大阪府立高校は、今春の入試で半数の高校が定員割れとなった。今回の特別枠入試を、定員割れ問題の克服の一つの解決策とするために、どのような入試を行うのが良いかを考えてみた。専門高校と総合学科は除外して、普通科で考えてみたい。
まず、普通科を3つに大別してみた。偏差値55以上の上位校、45~54の中位校、44以下の下位校とわけてみた。その上で、今回の特別入試にどのような設定をしたのかをグラフ化してみた。
まずは、区分である。

そうすると、ものの見事に傾向がわかる。上位校ほど「学科等への適性」を設定し、下位校ほど「学校生活への意欲」を設定しているのだ。学校が抱えている現状からすると、こういう結果になるであろうことは容易に想像できる。しかし、少し考えてみればわかることだが、普通科下位校に、「学校生活への意欲」ある生徒が集まるだろうか。「意欲が無い生徒が多いから意欲がある生徒に来てほしい」という誠に単純な発想になっている。

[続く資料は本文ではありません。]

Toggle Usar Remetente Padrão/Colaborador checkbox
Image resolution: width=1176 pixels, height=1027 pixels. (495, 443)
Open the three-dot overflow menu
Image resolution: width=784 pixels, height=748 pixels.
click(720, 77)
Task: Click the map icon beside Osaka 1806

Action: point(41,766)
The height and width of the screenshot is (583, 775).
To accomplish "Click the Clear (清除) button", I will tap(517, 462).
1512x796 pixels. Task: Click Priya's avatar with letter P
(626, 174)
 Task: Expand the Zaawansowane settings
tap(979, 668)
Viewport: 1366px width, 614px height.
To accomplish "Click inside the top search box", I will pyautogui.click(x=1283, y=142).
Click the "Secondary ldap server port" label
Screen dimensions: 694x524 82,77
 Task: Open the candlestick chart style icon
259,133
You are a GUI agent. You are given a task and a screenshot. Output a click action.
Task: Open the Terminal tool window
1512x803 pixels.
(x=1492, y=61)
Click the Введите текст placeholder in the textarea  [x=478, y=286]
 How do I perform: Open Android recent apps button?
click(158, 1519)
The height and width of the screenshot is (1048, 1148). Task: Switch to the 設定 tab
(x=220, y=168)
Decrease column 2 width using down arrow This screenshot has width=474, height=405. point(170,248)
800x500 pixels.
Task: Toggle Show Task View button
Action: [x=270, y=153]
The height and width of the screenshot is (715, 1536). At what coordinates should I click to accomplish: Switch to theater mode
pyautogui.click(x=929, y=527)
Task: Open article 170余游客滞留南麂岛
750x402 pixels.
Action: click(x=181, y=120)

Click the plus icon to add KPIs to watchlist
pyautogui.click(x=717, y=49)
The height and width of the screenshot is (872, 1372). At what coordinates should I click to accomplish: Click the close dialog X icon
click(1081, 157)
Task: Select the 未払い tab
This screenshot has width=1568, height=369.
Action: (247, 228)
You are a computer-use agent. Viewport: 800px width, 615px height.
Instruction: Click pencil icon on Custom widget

それではどうすれば良いか。偏差値中下位校を希望する生徒は、遠くの学校を受験しないつまり地元に近い学校を受験する傾向がある。府立高校はますます再編・廃校されていき、衛星都市にある府立高校が少なくなっている。そう考えるとき、中下位校が取るべき道は、「地域貢献」だろう。どれだけ地元に貢献できる人材を育て上げるかだ。このメッセージを出す中で、地域の信頼、地元中学校の信頼も得ることができる。
しかしながら、今回の特色枠で地域貢献を設定した学校は、中下位校で1枠である。学校の経営戦略として、「地域貢献」する教育が行われていないからだろう。高校が立地する地域、市町で何が求められているのか、「総合的な探究の時間」の内容を絡めた探究学習と合わせた地域貢献の教育を行ってはどうか。それが、定員割れを克服する一助となるのではないかと考える。
上位校はどうだろう。あの戦前からの伝統校である寝屋川高校が定員割れを起こし、「寝屋川ショック」と言われた入試結果である。上位校と雖も、そしてボリュームゾーンと雖も安泰とは言えない。
上位校になるほど大学進学希望者は増える。文理学科の10校は、国公立大、超有名私立大をめざし、大学入試では一般入試を中心に受ける層だ。2番手校以降になると、だんだんと一般入試から総合型選抜、そして安易に進学先を決める学校推薦型へと移行してくる。
文理学科には及ばない普通科上位校は、一般入試で勝負する学力という判断基準以外で勝負できる生徒を育てるべきだというのが私の考えだ。私立大学はもちろんだが、国公立大学でも推薦入試の枠は拡大されている。このような入試を突破する生徒を育てるというのが、2番手校以降の高校の役割ではないか。
そう考えると、どれだけ尖った教育を行えているかというのがポイントになる。残念ながら尖った教育を行えているという点では、府立高校の数は圧倒的に少ない。今回「探究活動」を区分に上げた富田林高校ぐらいではないか。春日丘高校や狭山高校は、文理探究学科に改編される。このような動きをモデルとして、探究活動に力点を置いた教育を行うべきなのだ。
このように考えれば、今回の特別枠入試についても、自然と「尖った生徒」を獲得することが、経営戦略として浮上してくるだろう。しかし、現状「探究活動」を区分に上げている学校は極めて少数である。
そして、選抜基準についても、尖った要素が見えないというのが現状だ。選抜資料についてグラフ化すると、以下のようになる。

普通科の選抜資料には、プレゼンテーションなどは一切ない。これでは、「尖った生徒」を選抜することはできないだろう。
施設設備が整っている私立高校に対抗するために公立高校に必要なことは、どれだけ教育内容に魅力を感じてもらえるかという事だ。言い換えれば、私立高校以上に尖った教育を行う必要があるという事である。
ところが、残念ながら今回の特別枠入試については、尖った教育を行おうという意思を見せた府立高校は、極端に少ない。これでは、府立高校の再生は難しいと言わざるを得ない。